What information is not available?

The information on total number of board members and board mandates in Europe by company size (small, medium and large) and by company status (private versus public) is not publicly available.

Why is it not available?

It is likely that no in-depth surveys or studies are done across Europe which includes total number of board members and board mandates and which bifurcates figures by company size and company status.
The reason behind that may be that there are almost 27 million enterprises (source 7) in Europe and the cost to conduct such an in-depth survey is likely to be quite high. Another reason may be that the demand for data on the number of board members and board mandates in Europe may be limited, so no agencies/organizations have conducted such in-depth research. Also, the governments may have such data but they have not made it available to the public.

Methodology:

#1

We first looked for case studies, surveys and other research across sources such as EC.europa, worker participation.EU, EIGE, researchgate and escapeeuropa, which had immense data on board members in Europe, however the data was limited to the threshold of board members per country across Europe.
We also looked for reports published by the government of any country within the EU or authorized regulations of the EU. We looked into reports from Bain, McKinsey, Delloitte, EWOB, oced, Centre on Regulation in Europe and global reporting, where we found data on models of boards of directors in Europe, Responsibilities of Board mandates in general, gender bifurcation, etc. but no information on the total numbers by company size and by company status.

#2

Next we looked for information on the total number of companies (small, medium, large) which have boards of directors and then the average size of boards across EU companies. This way we would arrive at an estimated figure which could give us the number of board of directors by company size which can then be added (small+medium+large) to arrive at a reliable figure. However, we could still not find out whether the companies are private or public because no such data was available. We looked into reports and data from European Union statistical websites such as EC.europa, EUI.EU and third party statistical and infographics websites such as statista, NumberOf.net, Gallup, etc., which usually have infographic data on various continents. However, these covered business demographic statistics of Europe, size of the companies in Europe, population, number of employees, etc., but had nothing on how many of those companies have boards of directors and whether they are publicly or private listed. Hence, this strategy could not be taken further to calculate the data.

#3

We then checked for reports about corporate board diversity in Europe, hoping to find data such as the percentages and straight numbers of female board members, with which we could have then calculated the number of men to find the total number of board members across Europe.
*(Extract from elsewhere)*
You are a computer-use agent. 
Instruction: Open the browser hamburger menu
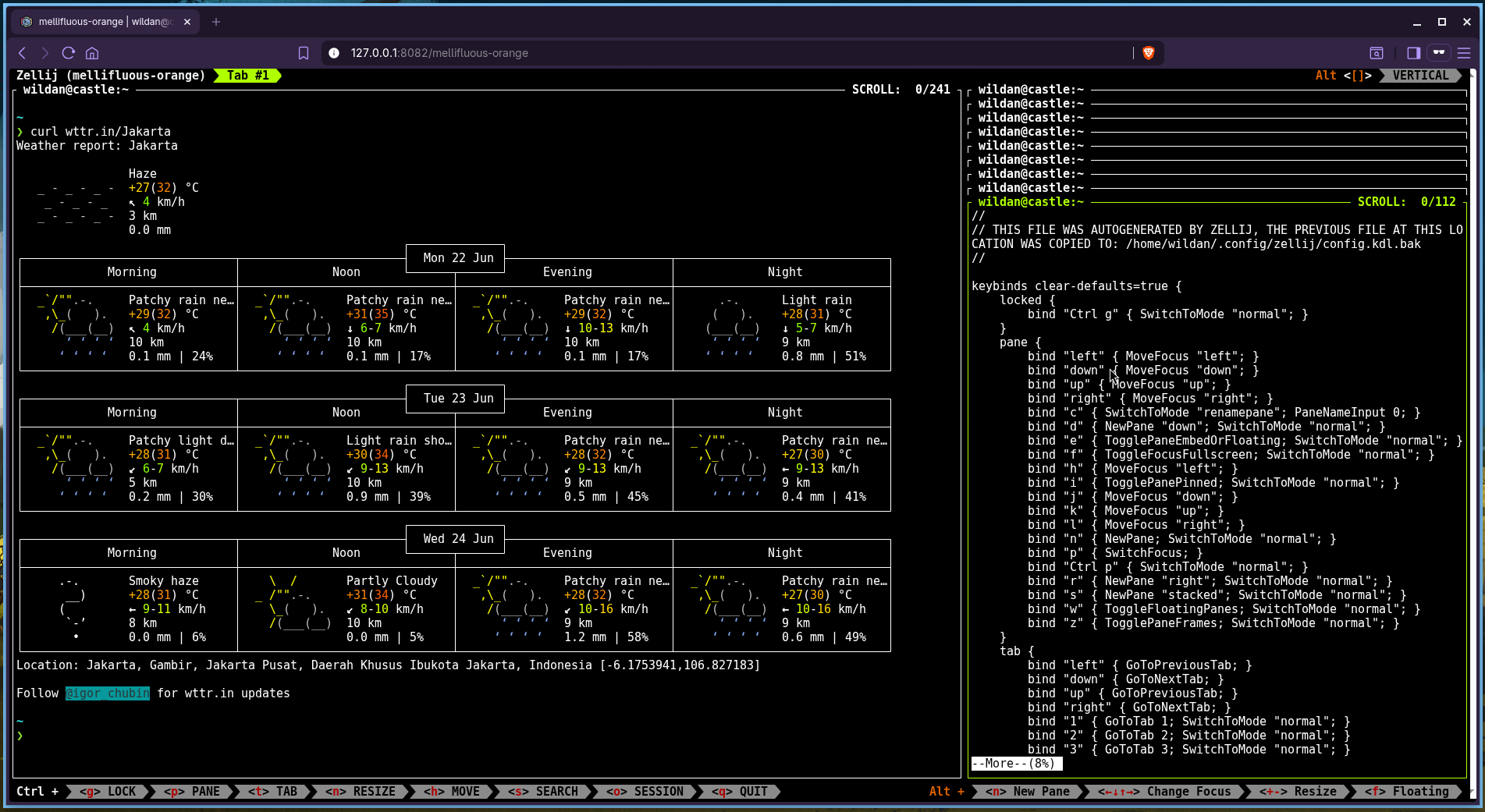pyautogui.click(x=1464, y=53)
We looked into sources like ethicsandboards, boardroomdiversity, weforum and consob, which had data on involvement of women, relationship between board diversity and firm performances and insights on board representation, etc. These were limited to top few companies and not to all European companies. Hence, this strategy could not be taken further.

#4

Last we looked into media reports and articles on this topic where we were hoping to find in-depth information released by news websites citing some quality studies or surveys conducted which were not available to the public. Here we checked media reports and articles from entrepreneur, economist, europeansources, euronews, edition and eubusiness, etc. However, no relevant information was found here. These sites mostly covered information on general business practices in the EU, the latest coverage on new companies joining in and newly hired members in the boards of some companies.